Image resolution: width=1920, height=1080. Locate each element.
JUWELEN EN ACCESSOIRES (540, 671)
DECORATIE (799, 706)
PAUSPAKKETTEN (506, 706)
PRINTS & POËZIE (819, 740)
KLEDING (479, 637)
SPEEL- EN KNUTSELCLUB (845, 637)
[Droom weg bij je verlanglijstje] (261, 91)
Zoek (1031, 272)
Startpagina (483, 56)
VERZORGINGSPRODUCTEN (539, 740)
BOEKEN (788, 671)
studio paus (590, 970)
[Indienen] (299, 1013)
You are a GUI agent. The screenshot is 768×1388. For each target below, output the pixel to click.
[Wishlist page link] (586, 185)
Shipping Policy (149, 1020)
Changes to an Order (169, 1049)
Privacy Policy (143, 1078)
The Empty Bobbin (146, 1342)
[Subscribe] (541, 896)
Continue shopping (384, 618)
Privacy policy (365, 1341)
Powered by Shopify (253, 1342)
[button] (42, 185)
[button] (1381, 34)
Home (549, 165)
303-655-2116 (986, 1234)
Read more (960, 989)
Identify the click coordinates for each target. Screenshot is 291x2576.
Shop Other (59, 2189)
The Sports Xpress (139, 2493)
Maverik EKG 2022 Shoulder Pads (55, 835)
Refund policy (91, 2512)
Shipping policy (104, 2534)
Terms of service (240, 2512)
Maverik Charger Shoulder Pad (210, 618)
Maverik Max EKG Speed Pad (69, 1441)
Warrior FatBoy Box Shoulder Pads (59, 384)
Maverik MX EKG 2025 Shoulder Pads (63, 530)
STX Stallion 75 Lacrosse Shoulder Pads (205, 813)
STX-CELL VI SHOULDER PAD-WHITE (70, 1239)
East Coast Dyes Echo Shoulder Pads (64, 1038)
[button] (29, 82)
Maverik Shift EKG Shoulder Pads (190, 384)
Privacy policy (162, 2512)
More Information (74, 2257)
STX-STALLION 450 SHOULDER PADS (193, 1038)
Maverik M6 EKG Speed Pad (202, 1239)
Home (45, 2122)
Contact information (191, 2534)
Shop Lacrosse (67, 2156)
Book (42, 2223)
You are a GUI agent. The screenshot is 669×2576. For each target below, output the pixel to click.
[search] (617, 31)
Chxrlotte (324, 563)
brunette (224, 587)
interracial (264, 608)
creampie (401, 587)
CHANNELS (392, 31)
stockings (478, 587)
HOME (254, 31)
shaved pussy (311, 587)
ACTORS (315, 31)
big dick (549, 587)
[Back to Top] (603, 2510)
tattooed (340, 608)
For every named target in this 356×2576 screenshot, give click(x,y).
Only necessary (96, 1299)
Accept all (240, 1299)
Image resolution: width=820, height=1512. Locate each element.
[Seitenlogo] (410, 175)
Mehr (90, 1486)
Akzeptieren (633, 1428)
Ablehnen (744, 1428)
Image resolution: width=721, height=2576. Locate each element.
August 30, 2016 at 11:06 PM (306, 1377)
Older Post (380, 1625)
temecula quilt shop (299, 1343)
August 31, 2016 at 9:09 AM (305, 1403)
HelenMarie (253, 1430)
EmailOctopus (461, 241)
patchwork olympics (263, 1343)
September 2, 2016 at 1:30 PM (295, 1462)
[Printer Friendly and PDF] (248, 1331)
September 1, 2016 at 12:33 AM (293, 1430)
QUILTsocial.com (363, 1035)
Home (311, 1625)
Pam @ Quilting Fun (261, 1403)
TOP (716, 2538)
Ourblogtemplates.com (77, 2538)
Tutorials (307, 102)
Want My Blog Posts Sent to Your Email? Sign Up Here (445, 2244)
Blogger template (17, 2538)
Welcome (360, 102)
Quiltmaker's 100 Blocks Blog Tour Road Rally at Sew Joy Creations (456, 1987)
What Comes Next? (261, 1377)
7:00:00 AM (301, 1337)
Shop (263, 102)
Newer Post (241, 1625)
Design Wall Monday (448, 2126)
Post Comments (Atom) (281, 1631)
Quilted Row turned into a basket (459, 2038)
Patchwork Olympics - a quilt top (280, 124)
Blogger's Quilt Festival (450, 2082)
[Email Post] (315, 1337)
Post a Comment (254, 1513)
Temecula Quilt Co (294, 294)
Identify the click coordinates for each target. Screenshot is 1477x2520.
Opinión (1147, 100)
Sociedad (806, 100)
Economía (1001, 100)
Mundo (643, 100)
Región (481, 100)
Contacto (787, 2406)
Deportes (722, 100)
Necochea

========================================

Word for word, restate the lines of the data above that fall between the line holding "Warrior FatBoy Box Shoulder Pads (59, 384)" and the line holding "Book (42, 2223)", inclusive, and no other lines.

### EXERCISE SOLUTION
Warrior FatBoy Box Shoulder Pads (59, 384)
Maverik MX EKG 2025 Shoulder Pads (63, 530)
STX Stallion 75 Lacrosse Shoulder Pads (205, 813)
STX-CELL VI SHOULDER PAD-WHITE (70, 1239)
East Coast Dyes Echo Shoulder Pads (64, 1038)
[button] (29, 82)
Maverik Shift EKG Shoulder Pads (190, 384)
Privacy policy (162, 2512)
More Information (74, 2257)
STX-STALLION 450 SHOULDER PADS (193, 1038)
Maverik M6 EKG Speed Pad (202, 1239)
Home (45, 2122)
Contact information (191, 2534)
Shop Lacrosse (67, 2156)
Book (42, 2223)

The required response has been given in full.